I get this is a very easy proof but I'm trying to practice. Basically, I'm looking for feedback on this proof and insight on a possibly different way of doing this. Apologies in advance about the formatting.
My work:
By induction, consider $r=1$. This gives us the sequence $\frac{1}{n}$. By previous work, we know this sequence converges to $0$. Assuming $\frac{1}{n^k}$ is true for all $k$ in the natural numbers. I want to prove $\frac{1}{n^{k+1}}$ is true. This will establish that $\frac{1}{n^{r+1}}$ is also true. Let $ε$ be an arbitrary positive real number. Choose $N^{k+1}>\frac{1}{ε}$ where $N$ is also a natural number. Then whenever $n^{k+1}≥N^{k+1}$ we have:
$|\frac{1}{n^{k+1}}-0|=\frac{1}{n^{k+1}}≤\frac{1}{N^{k+1}}<ε$.

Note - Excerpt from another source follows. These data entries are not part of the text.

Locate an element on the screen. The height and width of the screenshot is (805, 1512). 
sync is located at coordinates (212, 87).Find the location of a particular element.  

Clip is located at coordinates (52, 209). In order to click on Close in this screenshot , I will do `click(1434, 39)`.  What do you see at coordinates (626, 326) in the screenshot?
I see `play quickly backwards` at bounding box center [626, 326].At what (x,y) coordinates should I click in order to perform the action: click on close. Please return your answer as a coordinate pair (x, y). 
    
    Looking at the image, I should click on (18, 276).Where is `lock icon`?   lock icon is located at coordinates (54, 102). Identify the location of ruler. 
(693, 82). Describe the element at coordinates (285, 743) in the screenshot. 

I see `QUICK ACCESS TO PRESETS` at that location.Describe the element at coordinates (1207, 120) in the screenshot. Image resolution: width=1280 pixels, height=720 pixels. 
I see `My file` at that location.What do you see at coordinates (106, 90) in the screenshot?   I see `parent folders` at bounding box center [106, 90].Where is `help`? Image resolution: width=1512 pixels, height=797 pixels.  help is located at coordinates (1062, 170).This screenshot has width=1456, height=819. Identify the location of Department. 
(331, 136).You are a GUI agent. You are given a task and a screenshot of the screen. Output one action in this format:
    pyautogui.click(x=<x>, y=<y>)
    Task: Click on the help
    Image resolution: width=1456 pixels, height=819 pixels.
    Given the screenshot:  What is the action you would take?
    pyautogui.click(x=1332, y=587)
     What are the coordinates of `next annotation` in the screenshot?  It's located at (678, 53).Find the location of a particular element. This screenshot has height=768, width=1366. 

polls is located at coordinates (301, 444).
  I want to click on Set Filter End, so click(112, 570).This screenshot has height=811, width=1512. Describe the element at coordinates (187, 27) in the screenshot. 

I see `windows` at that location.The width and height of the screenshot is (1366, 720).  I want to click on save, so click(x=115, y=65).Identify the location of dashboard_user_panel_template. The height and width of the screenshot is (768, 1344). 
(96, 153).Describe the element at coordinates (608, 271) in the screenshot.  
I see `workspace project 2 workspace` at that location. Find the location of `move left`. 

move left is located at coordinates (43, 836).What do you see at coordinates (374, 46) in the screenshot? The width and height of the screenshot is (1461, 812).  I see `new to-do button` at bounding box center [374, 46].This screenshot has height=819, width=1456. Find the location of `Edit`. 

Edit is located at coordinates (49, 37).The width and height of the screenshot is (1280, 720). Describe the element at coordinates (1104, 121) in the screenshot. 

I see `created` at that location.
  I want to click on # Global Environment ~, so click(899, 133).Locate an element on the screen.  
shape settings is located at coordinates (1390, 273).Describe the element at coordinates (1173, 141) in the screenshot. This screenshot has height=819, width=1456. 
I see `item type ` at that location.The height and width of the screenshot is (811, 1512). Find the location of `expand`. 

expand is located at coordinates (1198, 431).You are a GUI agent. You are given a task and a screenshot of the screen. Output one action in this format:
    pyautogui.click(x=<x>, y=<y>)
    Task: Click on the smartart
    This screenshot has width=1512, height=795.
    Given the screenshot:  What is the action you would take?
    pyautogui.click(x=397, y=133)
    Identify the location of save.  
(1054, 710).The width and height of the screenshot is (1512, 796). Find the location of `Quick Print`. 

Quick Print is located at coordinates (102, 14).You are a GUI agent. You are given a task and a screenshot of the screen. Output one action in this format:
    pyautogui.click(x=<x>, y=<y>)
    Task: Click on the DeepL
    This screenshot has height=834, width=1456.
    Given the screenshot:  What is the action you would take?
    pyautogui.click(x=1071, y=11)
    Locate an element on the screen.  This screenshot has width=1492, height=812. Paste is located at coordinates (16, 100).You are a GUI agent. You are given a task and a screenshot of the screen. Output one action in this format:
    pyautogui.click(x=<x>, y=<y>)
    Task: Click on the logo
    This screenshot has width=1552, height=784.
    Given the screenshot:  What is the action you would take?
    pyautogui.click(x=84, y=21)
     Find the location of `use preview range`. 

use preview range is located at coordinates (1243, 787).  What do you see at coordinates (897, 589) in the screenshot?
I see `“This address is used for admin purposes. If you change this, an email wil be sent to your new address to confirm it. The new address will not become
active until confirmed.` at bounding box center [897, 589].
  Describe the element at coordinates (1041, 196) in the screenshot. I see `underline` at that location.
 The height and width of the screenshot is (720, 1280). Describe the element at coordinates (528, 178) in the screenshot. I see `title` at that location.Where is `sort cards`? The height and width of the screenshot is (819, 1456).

Thus, the limit of $\frac{1}{n^r}$ is $0$.
For all $n \in \mathbb{N}$ $$n \leq n^{r}$$ for all $r \in \mathbb{N}$ fixed. So $$\frac{1}{n^{r}} \leq \frac{1}{n}$$ for all $r \in \mathbb{N}$ fixed.
If you prove that $\lim \frac{1}{n} = 0$, the result follows for all $r \in \mathbb{N}$.